According to the most recent figures from the World Health Organization (WHO), around 304 000 people fell ill with TB in South Africa in 2021. While TB rates are declining, they are declining relatively slowly and according to the most recent WHO World TB Report, a major technological breakthrough such as a new vaccine will be needed if ambitious TB control targets are to be met.
“We’ve waited a long time for this study, so are happy to see the Bill & Melinda Gates Foundation and Wellcome taking up this important task,” said Patrick Agbassi, chair of the Global TB Community Advisory Board, in a comment included in the Wellcome/BMGF statement. “The question now becomes how we can enroll 26 000 people most quickly and ensure that all populations at risk of TB will ultimately be able to benefit from access to what could be the first new TB vaccine in over 100 years. A robust community engagement programme will be key, as will taking on studying this vaccine in younger adolescents, pregnant women, people with prior history of TB, and other key groups often underrepresented or left out entirely of TB trials and the benefits of scientific progress.”
Mark Harrington, executive director of New York-based advocacy organisation Treatment Action Group (TAG) said, “TAG welcomes this historic investment in TB vaccine development by Wellcome and the Bill & Melinda Gates Foundation. A Phase III clinical trial of the M72/AS01E TB vaccine candidate is a long-awaited milestone. We hope this funding commitment sparks governments and other funders to substantially increase investments in the TB vaccine pipeline, which contains a number of promising candidates in addition to M72/AS01E but faces a dire financial shortfall.”
“This Phase III trial,” Harrington said, “will take several years to complete. We encourage the Gates Foundation, Wellcome, GSK, country governments, and other partners to use this time to lay the groundwork for eventual vaccine adoption by ensuring the availability, affordability, and acceptability of M72/AS01E should it prove safe and effective.”

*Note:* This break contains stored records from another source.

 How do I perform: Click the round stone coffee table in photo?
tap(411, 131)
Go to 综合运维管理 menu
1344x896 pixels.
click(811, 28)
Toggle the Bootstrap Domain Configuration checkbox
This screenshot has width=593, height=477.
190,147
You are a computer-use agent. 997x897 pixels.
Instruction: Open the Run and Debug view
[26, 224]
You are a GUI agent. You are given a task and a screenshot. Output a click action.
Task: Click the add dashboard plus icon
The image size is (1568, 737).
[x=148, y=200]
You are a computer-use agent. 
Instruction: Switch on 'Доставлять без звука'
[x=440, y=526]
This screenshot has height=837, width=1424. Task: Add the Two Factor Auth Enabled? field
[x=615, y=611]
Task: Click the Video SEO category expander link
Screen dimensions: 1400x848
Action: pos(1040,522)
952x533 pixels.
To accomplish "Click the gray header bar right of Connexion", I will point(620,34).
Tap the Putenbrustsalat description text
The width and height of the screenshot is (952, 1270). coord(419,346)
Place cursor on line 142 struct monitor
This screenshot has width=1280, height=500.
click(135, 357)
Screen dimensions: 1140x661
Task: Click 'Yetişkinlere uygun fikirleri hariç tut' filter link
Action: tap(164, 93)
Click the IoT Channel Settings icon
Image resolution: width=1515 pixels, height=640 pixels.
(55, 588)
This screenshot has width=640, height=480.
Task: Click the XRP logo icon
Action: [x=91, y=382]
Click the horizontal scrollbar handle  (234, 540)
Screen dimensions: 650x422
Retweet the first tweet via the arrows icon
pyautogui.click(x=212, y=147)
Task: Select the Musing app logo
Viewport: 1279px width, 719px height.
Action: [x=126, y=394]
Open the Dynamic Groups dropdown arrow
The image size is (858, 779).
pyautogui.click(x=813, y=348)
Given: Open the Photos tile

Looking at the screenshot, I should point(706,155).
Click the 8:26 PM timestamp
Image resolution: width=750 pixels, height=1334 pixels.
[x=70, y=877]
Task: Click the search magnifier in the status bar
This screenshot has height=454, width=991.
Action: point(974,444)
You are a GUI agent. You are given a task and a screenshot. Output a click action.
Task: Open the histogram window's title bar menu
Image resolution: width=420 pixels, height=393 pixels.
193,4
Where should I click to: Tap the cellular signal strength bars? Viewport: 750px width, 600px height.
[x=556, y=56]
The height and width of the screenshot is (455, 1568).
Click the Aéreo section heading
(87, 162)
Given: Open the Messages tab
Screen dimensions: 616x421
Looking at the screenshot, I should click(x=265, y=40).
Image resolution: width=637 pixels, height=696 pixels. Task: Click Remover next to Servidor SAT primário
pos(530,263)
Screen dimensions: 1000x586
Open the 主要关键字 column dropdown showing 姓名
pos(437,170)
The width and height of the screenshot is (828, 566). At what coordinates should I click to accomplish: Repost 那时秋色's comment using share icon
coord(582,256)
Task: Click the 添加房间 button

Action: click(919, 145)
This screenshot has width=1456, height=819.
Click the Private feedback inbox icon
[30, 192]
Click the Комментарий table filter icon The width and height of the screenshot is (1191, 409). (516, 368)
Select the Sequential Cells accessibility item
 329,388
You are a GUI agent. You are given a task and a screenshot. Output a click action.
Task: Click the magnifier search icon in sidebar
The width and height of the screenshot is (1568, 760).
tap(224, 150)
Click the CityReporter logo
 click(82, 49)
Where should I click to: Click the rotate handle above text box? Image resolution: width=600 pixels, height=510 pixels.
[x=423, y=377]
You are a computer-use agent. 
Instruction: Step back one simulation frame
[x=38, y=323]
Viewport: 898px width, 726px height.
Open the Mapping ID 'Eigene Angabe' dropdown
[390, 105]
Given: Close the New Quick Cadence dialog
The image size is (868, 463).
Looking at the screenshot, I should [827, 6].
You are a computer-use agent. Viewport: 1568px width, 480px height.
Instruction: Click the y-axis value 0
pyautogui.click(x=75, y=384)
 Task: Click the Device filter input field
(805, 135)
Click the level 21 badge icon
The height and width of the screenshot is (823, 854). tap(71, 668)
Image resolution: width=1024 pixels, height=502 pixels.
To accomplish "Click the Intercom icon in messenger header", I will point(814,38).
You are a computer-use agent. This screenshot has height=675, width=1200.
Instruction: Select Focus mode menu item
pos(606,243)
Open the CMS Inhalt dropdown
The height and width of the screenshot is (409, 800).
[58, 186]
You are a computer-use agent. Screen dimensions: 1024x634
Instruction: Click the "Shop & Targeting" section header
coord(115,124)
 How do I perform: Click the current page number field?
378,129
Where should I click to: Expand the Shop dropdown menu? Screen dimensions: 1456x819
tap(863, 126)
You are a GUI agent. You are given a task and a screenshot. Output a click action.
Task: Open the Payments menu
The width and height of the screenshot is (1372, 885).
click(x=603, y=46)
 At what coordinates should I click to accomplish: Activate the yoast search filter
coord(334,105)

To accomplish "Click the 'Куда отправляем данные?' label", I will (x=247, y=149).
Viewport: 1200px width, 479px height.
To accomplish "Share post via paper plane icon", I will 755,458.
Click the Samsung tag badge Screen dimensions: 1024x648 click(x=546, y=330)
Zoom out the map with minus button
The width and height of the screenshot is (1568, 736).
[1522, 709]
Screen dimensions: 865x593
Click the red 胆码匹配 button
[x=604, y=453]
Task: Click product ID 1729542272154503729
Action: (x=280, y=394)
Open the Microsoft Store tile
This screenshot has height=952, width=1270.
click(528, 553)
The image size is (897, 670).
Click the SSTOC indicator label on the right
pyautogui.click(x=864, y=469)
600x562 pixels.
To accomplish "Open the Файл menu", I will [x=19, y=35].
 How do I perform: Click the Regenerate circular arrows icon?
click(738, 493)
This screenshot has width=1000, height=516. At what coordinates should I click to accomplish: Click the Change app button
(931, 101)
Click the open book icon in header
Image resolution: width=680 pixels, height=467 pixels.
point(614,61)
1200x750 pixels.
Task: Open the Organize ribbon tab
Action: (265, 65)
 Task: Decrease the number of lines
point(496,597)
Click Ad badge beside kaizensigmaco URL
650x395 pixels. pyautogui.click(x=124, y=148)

Initial development of M72 was driven by the pharmaceutical company GSK with support from several governments, philanthropies, and research organisations. The vaccine contains the M72 recombinant fusion protein, which the Wellcome/BMGF statement explains is derived from two Mycobacterium tuberculosis antigens (Mtb32A and Mtb39A) combined with the GSK proprietary Adjuvant System AS01E. According to the statement, GSK will continue to provide the adjuvant for the vaccine’s further development and potential launch.
NOTES: (1) The BMGF is mentioned in this article. Spotlight receives funding from the BMGF, but is editorially independent – an independence that the editors guard jealously. Spotlight is a member of the South African Press Council. (2) A representative of the Global TB Community Advisory Board is quoted in this article. Spotlight editor Marcus Low was previously a member of the Global TB Community Advisory Board.